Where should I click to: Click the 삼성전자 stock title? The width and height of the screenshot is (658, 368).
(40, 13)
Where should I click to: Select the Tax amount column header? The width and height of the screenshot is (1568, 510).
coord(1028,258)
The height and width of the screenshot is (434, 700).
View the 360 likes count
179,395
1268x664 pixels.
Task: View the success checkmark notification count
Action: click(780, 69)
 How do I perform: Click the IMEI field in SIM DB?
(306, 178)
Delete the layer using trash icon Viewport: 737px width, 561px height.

☆ ☆ ☆

Goal of the exercise ▸
Using the entries above, restate word for word every line from the one that contains "View the 360 likes count" through the last.

Solution ▸
View the 360 likes count
179,395
1268x664 pixels.
Task: View the success checkmark notification count
Action: click(780, 69)
 How do I perform: Click the IMEI field in SIM DB?
(306, 178)
Delete the layer using trash icon Viewport: 737px width, 561px height.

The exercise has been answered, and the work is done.